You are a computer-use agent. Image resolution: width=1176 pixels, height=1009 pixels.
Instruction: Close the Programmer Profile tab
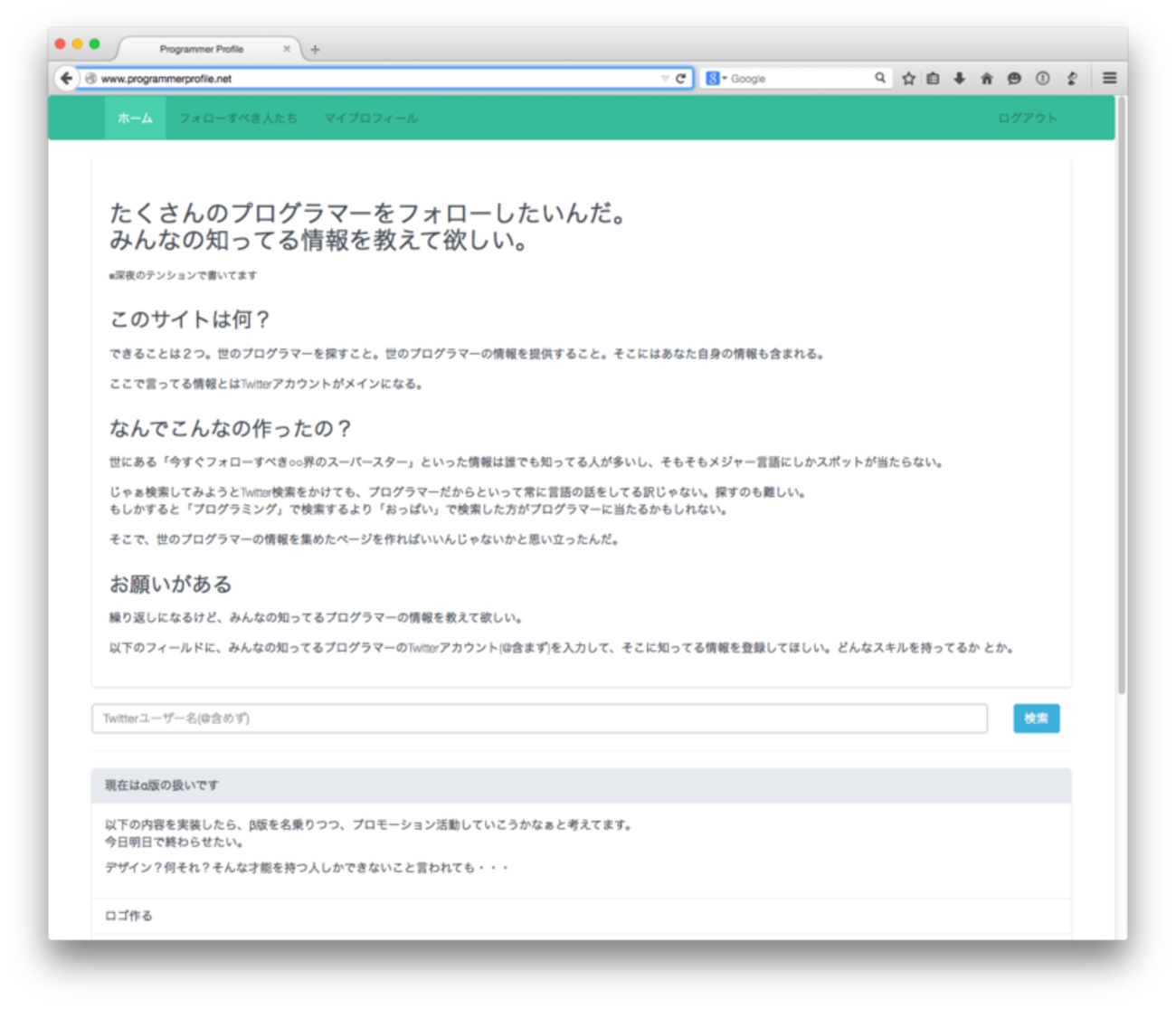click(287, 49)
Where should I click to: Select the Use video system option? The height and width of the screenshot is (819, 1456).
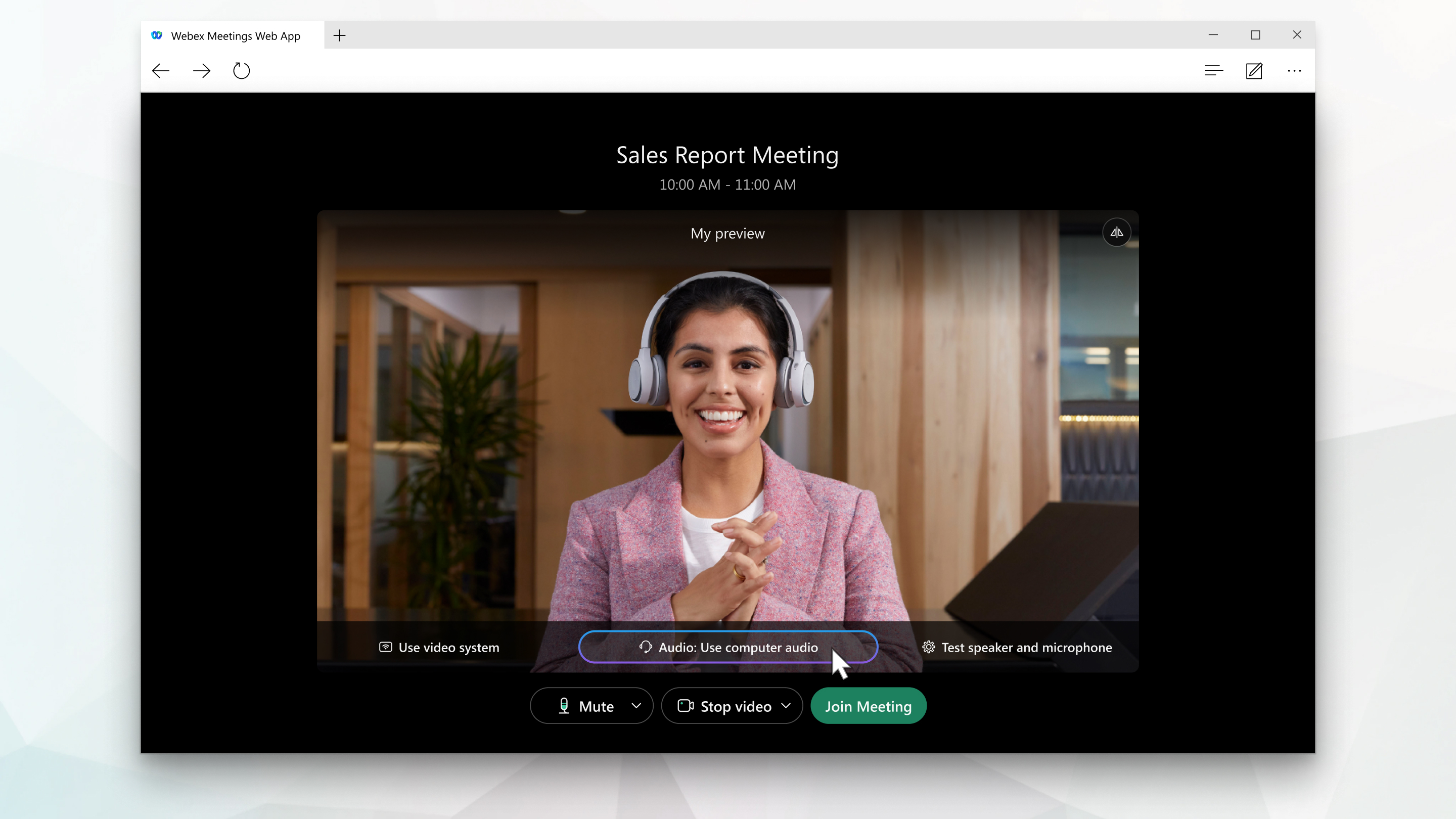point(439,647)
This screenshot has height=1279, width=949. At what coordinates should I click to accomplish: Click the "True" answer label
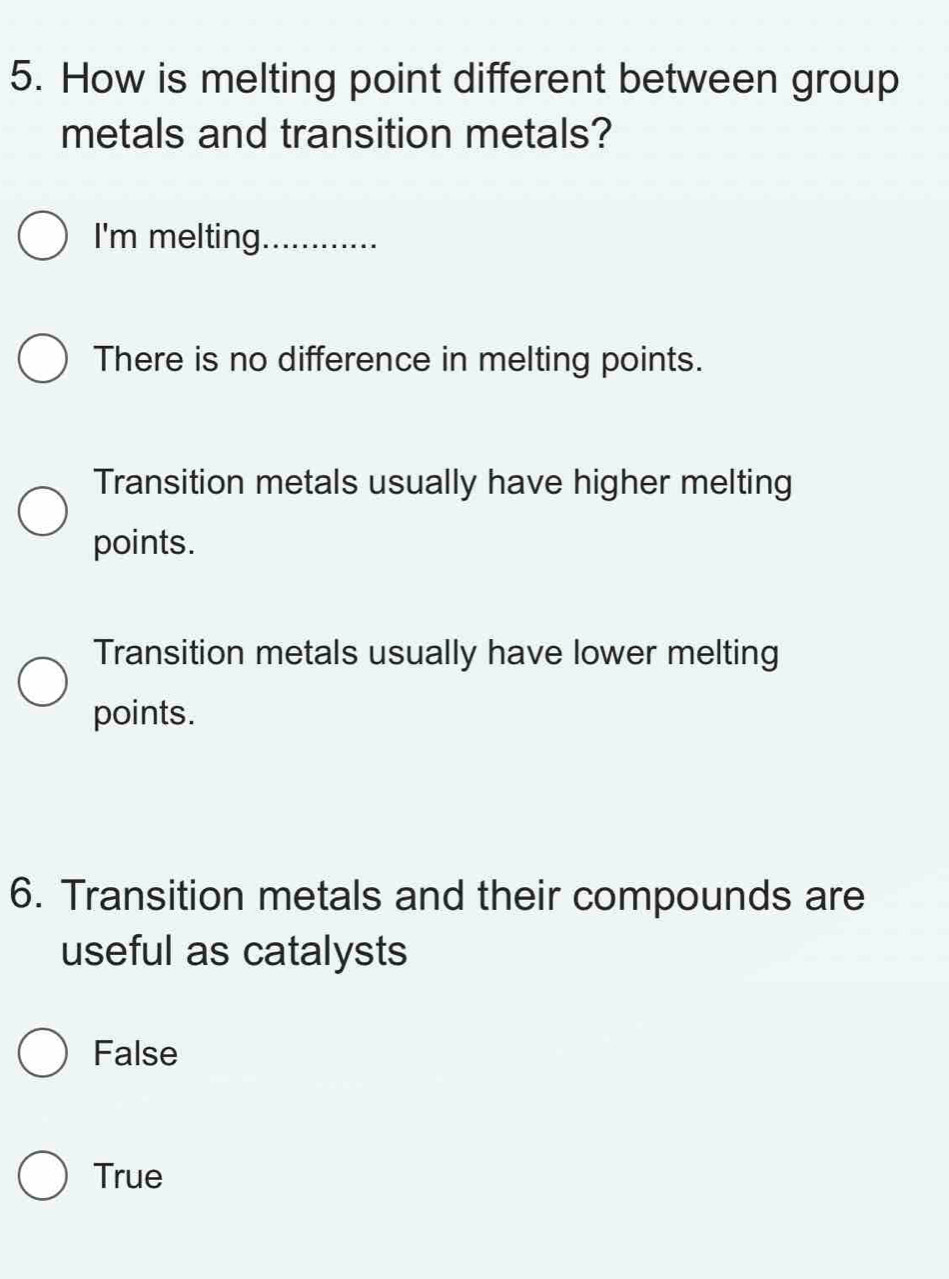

--

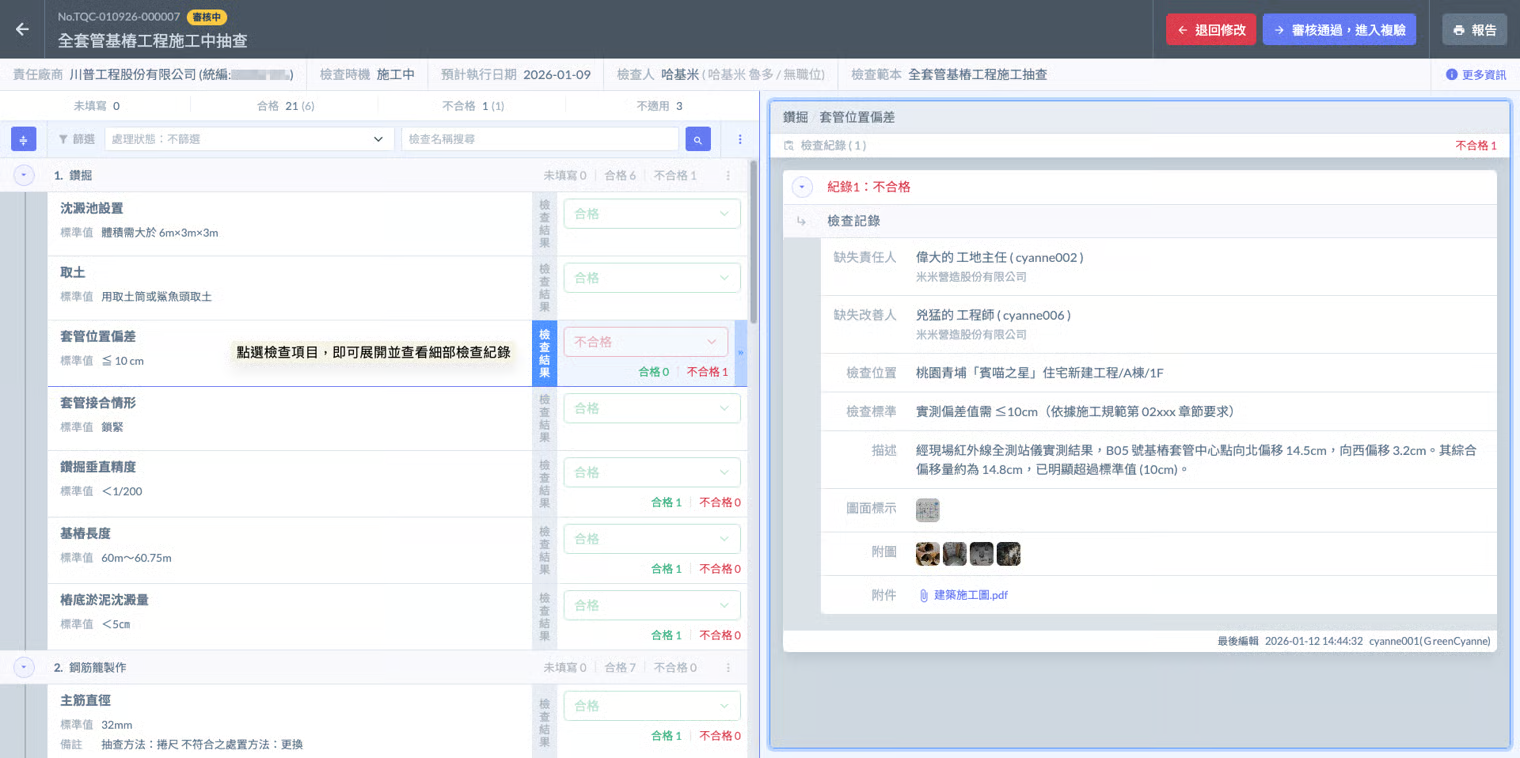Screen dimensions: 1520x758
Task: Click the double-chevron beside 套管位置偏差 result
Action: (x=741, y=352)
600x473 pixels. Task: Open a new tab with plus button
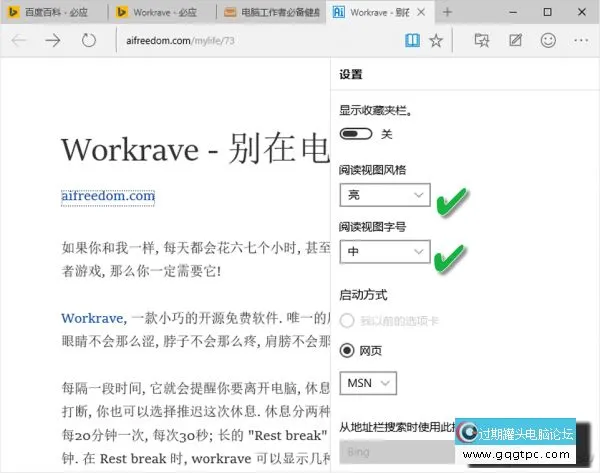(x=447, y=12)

--

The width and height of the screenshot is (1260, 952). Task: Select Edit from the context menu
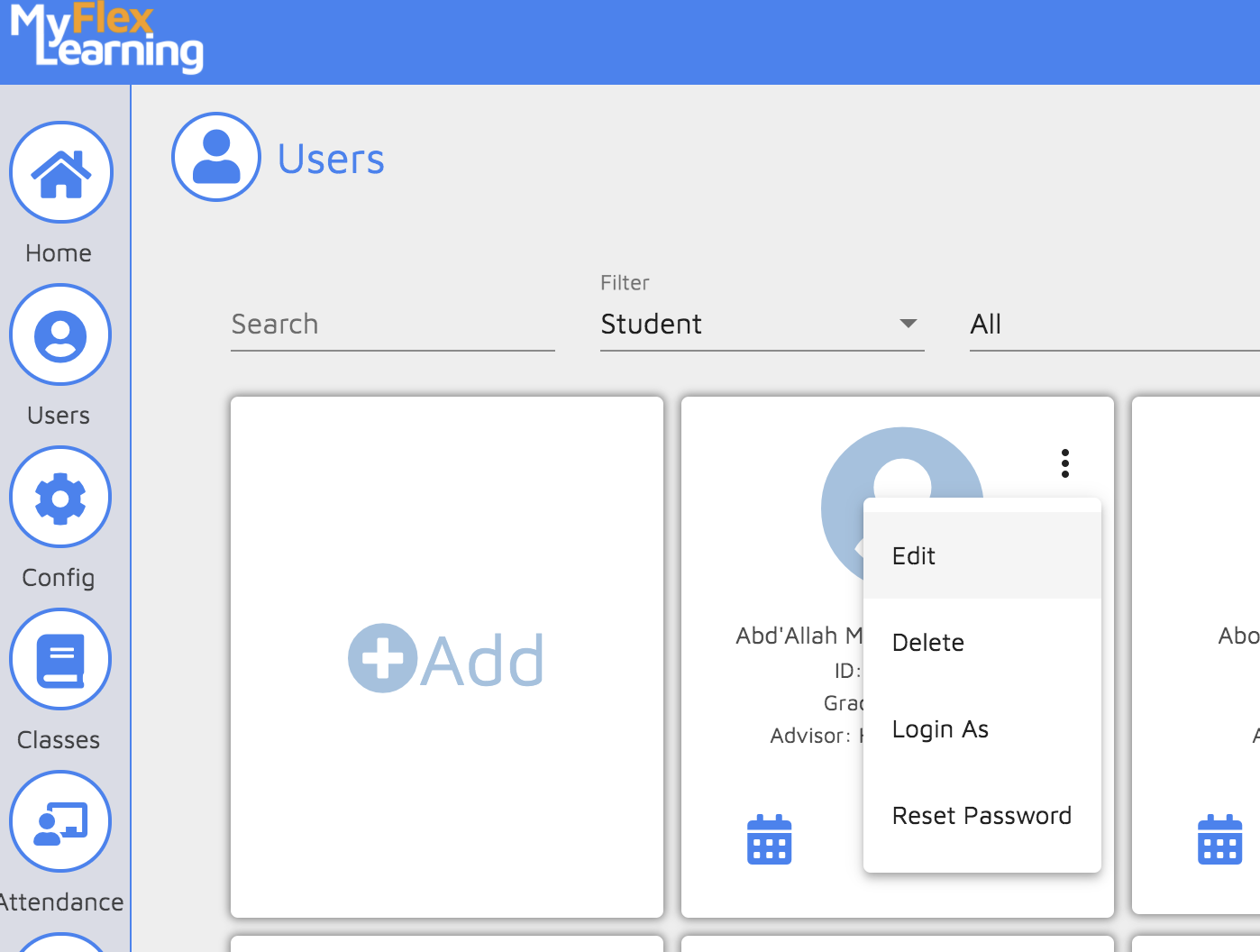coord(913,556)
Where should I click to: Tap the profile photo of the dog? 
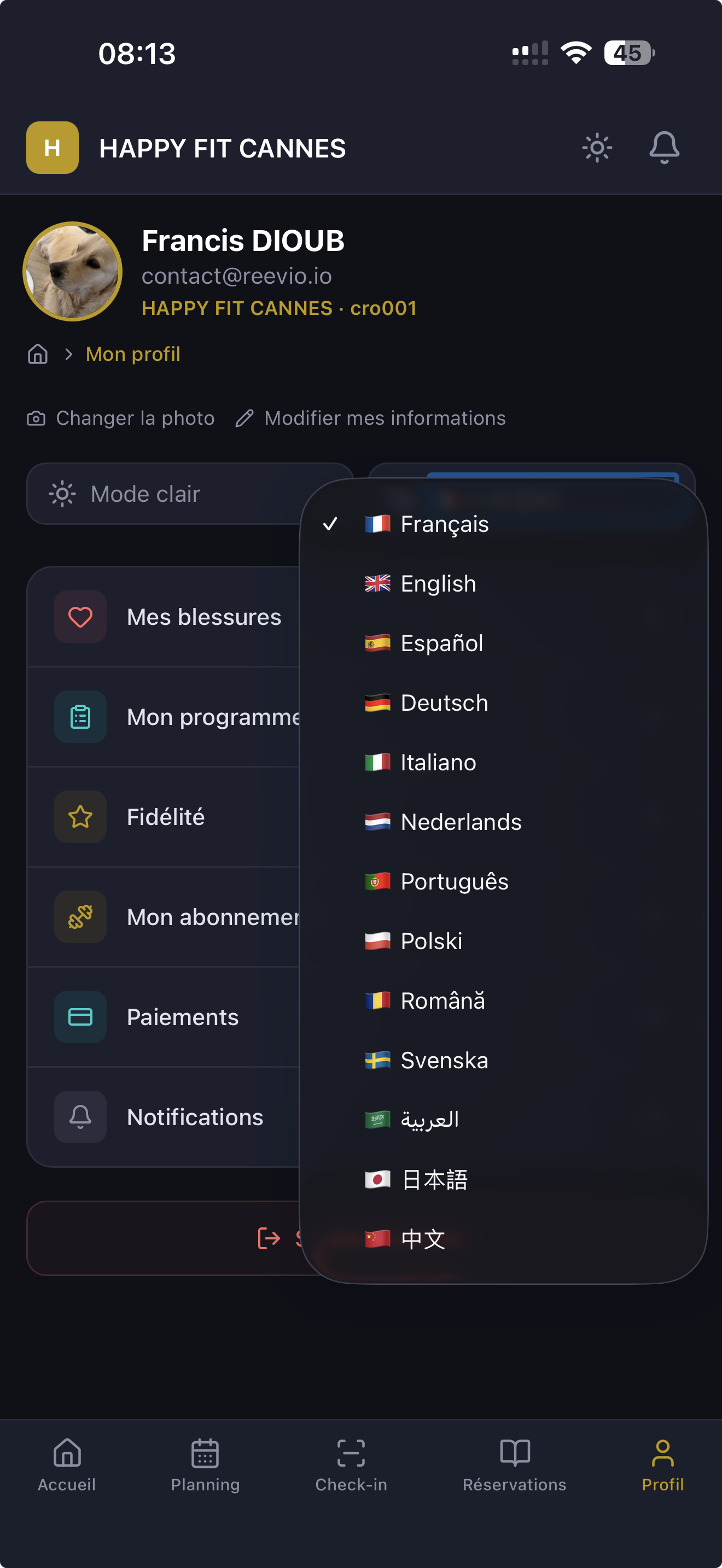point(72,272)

▸ **Task to carry out**
Starting at the line with "Where should I click to: Select" and finishing at the line with "This screenshot has", copy the material above exactly, both lines included. Nothing else goes in, and no pictures.

▸ **Your solution**
Where should I click to: Select the Use video system option? The height and width of the screenshot is (819, 1456).
point(439,647)
This screenshot has height=1279, width=949. At what coordinates should I click to accomplish: Click the "True" answer label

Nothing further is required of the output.